• **What is asked**: Recast the lines of the records below as a numbered list, starting at the line containing "The width and height of the screenshot is (386, 291)." and ending at the line containing "Action: tap(117, 32)", both included, and omit any blank lines.
▬▬▬▬▬▬
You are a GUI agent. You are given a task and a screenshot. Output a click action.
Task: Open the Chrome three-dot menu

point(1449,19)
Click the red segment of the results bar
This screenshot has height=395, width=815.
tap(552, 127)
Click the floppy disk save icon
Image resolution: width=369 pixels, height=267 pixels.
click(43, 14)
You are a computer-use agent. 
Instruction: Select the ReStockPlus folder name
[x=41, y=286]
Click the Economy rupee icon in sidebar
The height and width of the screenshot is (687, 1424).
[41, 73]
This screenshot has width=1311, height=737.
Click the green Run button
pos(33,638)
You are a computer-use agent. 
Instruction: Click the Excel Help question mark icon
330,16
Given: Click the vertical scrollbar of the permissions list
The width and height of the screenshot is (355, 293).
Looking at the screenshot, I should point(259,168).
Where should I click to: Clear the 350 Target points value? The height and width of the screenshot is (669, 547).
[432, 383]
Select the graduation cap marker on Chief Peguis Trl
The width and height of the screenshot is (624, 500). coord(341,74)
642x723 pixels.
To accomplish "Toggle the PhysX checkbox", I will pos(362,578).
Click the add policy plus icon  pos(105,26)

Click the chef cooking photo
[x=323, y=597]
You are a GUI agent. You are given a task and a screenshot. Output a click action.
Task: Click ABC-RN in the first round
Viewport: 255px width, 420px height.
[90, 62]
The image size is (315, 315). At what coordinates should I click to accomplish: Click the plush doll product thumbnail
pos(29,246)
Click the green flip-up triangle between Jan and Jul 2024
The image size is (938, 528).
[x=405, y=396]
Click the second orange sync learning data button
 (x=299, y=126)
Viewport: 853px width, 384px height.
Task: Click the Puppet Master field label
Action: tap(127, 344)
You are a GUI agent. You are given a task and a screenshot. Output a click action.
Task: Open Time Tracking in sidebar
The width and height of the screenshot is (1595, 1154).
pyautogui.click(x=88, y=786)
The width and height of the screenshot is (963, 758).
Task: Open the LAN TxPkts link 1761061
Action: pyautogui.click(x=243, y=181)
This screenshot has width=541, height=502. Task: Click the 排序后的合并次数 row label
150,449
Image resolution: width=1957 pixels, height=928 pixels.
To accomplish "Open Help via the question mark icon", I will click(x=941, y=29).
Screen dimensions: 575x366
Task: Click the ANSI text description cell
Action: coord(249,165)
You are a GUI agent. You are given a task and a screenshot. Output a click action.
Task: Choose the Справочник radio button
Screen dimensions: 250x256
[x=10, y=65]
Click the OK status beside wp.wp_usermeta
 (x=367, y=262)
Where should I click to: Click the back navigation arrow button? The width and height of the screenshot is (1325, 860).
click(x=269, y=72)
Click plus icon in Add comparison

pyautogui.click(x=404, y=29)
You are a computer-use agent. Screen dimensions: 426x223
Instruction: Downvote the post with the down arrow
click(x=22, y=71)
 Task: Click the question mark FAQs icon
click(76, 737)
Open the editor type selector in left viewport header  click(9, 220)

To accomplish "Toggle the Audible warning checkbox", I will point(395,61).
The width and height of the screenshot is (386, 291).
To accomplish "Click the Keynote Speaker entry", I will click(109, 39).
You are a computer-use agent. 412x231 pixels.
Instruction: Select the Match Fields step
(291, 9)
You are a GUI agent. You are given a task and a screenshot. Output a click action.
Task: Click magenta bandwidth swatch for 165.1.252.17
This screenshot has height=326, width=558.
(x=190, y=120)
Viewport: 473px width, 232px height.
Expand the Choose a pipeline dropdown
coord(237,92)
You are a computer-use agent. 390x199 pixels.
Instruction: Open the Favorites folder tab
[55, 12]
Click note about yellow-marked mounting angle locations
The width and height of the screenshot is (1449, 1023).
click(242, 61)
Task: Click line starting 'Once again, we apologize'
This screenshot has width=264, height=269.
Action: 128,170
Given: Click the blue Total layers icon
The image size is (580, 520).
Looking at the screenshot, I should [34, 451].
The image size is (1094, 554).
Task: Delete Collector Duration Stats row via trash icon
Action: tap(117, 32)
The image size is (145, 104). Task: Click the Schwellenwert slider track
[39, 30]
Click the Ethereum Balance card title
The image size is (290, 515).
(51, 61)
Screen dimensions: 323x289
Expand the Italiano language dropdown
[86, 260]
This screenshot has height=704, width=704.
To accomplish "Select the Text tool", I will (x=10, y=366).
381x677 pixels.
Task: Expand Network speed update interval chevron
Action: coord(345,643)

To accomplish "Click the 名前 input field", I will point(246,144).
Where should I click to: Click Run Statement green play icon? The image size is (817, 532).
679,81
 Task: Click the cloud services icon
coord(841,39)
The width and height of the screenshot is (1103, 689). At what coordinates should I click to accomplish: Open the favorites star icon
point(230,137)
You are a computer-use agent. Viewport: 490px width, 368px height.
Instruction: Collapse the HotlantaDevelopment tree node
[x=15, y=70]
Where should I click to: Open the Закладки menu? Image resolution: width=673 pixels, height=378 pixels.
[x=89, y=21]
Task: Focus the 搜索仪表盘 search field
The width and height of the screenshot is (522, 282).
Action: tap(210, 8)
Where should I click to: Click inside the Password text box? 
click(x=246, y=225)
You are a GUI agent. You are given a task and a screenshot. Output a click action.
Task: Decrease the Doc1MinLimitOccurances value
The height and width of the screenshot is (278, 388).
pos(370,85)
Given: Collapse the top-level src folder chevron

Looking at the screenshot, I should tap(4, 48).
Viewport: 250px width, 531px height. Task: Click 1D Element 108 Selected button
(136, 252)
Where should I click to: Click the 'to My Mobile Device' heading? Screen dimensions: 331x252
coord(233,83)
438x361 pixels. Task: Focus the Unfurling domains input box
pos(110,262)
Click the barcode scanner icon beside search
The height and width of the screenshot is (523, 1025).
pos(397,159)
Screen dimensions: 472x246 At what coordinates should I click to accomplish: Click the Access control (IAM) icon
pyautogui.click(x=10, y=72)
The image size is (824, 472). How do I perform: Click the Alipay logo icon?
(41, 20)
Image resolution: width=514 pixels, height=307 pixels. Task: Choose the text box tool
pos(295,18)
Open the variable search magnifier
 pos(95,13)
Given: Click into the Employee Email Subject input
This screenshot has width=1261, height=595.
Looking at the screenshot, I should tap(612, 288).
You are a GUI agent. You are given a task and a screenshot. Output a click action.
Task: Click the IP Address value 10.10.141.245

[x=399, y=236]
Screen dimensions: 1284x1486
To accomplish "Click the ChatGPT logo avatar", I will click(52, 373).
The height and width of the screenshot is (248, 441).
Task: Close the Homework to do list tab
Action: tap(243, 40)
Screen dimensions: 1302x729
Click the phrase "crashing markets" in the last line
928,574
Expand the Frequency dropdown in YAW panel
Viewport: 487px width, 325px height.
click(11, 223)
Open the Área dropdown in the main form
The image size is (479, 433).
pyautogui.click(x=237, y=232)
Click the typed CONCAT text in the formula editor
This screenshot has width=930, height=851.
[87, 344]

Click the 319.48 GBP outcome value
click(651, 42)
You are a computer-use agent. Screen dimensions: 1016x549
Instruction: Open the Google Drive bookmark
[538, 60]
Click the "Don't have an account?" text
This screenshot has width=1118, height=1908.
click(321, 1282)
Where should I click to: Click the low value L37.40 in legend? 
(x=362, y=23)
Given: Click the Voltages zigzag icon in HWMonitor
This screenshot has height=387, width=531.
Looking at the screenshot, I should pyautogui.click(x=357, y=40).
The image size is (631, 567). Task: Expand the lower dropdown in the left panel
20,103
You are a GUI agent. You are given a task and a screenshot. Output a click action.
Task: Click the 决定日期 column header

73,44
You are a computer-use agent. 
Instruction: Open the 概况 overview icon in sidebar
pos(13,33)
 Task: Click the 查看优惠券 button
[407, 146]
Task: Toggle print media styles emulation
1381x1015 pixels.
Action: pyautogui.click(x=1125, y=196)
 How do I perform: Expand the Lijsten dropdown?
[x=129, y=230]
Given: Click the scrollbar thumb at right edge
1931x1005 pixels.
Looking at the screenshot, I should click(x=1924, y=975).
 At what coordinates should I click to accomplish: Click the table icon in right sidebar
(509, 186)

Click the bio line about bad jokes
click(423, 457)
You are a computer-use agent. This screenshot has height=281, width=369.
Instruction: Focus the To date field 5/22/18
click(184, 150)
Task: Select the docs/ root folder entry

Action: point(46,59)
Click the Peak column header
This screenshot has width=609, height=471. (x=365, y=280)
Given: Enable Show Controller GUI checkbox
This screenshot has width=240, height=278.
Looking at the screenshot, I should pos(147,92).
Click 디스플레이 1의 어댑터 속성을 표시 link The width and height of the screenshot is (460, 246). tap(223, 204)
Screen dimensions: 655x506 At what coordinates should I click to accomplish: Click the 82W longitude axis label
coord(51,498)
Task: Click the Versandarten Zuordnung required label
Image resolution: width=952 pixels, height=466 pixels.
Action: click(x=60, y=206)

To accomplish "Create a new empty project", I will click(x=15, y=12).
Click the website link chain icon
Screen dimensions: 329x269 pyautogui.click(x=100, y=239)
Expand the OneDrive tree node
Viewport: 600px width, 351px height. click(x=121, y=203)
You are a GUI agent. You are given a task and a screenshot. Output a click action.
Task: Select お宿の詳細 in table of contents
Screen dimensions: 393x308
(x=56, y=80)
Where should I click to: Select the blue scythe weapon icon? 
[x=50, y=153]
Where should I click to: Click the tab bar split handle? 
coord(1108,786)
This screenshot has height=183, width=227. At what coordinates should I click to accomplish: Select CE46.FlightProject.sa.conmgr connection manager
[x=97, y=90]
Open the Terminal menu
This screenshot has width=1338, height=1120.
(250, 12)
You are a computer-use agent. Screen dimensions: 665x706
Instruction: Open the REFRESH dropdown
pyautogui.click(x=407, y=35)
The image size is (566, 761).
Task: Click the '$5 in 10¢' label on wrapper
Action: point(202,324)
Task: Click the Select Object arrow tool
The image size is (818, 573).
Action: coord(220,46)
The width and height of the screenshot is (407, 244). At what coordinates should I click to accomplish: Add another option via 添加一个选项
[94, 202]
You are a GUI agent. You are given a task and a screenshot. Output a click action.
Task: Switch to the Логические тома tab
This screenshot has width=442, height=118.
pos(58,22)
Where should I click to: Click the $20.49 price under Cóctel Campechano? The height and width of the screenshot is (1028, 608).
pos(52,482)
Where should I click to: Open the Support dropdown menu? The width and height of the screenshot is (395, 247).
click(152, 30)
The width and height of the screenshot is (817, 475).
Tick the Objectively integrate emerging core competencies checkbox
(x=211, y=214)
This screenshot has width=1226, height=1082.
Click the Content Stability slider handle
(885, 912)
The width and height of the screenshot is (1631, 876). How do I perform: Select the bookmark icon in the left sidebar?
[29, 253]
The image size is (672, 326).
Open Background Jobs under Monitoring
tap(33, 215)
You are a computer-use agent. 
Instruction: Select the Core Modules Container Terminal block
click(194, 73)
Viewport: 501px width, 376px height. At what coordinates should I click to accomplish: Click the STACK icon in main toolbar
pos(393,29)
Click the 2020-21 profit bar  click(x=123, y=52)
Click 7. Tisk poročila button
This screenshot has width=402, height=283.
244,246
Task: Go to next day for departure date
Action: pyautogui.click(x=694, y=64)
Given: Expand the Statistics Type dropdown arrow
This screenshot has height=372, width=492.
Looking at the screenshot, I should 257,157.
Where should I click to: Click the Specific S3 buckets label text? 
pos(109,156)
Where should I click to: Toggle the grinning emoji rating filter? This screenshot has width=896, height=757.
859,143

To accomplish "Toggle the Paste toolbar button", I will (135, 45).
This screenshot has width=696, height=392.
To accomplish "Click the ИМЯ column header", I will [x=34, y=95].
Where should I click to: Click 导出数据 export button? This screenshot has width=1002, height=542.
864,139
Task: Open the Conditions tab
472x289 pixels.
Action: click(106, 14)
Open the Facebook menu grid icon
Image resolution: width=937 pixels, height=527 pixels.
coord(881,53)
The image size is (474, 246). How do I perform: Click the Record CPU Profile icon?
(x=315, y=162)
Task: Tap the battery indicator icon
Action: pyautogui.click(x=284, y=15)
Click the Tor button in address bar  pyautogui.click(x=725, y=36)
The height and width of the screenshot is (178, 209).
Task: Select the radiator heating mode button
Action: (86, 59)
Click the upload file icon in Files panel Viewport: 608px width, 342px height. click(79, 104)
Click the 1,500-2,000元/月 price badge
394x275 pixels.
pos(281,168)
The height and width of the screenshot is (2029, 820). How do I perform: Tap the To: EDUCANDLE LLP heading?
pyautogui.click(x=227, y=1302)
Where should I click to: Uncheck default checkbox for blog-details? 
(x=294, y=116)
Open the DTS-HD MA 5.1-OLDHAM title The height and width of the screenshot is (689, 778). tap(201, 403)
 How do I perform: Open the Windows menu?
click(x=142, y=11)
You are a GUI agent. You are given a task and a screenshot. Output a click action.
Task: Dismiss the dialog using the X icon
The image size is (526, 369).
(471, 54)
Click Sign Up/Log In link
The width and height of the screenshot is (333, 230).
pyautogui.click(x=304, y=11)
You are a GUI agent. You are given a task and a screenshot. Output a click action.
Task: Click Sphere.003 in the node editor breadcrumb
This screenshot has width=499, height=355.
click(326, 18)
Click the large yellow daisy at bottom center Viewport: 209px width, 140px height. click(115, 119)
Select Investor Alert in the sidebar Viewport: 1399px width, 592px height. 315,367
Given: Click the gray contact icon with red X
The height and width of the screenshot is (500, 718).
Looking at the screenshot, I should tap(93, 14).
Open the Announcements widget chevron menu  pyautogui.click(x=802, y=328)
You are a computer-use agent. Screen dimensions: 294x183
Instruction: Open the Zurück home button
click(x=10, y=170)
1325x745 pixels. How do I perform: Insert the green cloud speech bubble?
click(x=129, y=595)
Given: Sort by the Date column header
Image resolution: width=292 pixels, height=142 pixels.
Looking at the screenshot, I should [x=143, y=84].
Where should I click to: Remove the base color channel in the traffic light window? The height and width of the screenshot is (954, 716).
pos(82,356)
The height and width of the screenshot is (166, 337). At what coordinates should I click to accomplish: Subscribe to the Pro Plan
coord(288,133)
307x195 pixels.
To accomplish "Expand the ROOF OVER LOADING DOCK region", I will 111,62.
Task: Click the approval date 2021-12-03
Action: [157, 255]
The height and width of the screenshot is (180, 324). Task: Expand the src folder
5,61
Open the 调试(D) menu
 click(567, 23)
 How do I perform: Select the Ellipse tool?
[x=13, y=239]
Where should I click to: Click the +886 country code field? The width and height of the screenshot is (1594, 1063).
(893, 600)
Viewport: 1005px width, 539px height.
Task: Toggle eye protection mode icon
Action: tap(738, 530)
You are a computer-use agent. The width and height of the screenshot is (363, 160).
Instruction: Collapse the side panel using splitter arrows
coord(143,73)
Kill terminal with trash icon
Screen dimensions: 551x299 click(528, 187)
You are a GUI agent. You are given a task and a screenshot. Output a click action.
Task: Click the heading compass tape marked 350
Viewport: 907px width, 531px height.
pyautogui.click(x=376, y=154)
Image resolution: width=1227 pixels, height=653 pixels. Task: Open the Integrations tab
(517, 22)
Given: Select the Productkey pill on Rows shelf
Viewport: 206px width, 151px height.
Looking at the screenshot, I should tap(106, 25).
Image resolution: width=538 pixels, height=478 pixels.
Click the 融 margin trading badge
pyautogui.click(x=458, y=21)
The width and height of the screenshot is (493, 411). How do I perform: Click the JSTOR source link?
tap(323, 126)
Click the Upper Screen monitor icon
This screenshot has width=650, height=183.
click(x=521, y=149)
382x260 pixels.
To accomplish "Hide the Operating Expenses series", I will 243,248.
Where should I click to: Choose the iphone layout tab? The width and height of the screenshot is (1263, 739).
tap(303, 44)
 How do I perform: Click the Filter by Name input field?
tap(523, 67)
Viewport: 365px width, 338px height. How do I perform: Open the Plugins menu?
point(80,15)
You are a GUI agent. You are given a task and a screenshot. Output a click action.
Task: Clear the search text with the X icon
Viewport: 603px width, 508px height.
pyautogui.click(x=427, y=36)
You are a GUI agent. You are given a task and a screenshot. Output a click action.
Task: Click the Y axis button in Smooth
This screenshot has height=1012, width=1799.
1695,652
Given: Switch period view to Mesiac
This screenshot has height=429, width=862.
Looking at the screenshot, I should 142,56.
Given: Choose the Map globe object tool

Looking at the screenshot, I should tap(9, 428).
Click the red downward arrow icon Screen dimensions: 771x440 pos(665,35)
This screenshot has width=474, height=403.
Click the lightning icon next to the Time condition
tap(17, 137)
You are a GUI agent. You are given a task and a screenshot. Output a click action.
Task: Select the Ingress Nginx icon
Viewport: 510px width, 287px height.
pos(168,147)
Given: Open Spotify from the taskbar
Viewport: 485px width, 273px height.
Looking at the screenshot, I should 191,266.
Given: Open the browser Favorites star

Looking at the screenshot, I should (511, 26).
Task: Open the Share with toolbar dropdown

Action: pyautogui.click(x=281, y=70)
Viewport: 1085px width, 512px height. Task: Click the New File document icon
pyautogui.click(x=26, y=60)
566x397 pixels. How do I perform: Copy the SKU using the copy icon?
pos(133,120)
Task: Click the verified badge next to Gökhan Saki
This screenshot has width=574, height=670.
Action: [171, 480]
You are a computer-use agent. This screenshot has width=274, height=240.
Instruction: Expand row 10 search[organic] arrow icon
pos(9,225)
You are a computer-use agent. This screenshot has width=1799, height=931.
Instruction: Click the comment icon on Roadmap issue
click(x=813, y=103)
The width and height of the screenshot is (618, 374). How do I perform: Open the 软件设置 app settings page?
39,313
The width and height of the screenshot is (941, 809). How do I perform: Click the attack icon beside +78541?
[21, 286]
▬▬▬▬▬▬
• **Result below**:
1. The width and height of the screenshot is (386, 291).
2. To accomplish "Click the Keynote Speaker entry", I will click(109, 39).
3. You are a computer-use agent. 412x231 pixels.
4. Instruction: Select the Match Fields step
5. (291, 9)
6. You are a GUI agent. You are given a task and a screenshot. Output a click action.
7. Task: Click magenta bandwidth swatch for 165.1.252.17
8. This screenshot has height=326, width=558.
9. (x=190, y=120)
10. Viewport: 473px width, 232px height.
11. Expand the Choose a pipeline dropdown
12. coord(237,92)
13. You are a computer-use agent. 390x199 pixels.
14. Instruction: Open the Favorites folder tab
15. [55, 12]
16. Click note about yellow-marked mounting angle locations
17. The width and height of the screenshot is (1449, 1023).
18. click(242, 61)
19. Task: Click line starting 'Once again, we apologize'
20. This screenshot has width=264, height=269.
21. Action: 128,170
22. Given: Click the blue Total layers icon
23. The image size is (580, 520).
24. Looking at the screenshot, I should [34, 451].
25. The image size is (1094, 554).
26. Task: Delete Collector Duration Stats row via trash icon
27. Action: tap(117, 32)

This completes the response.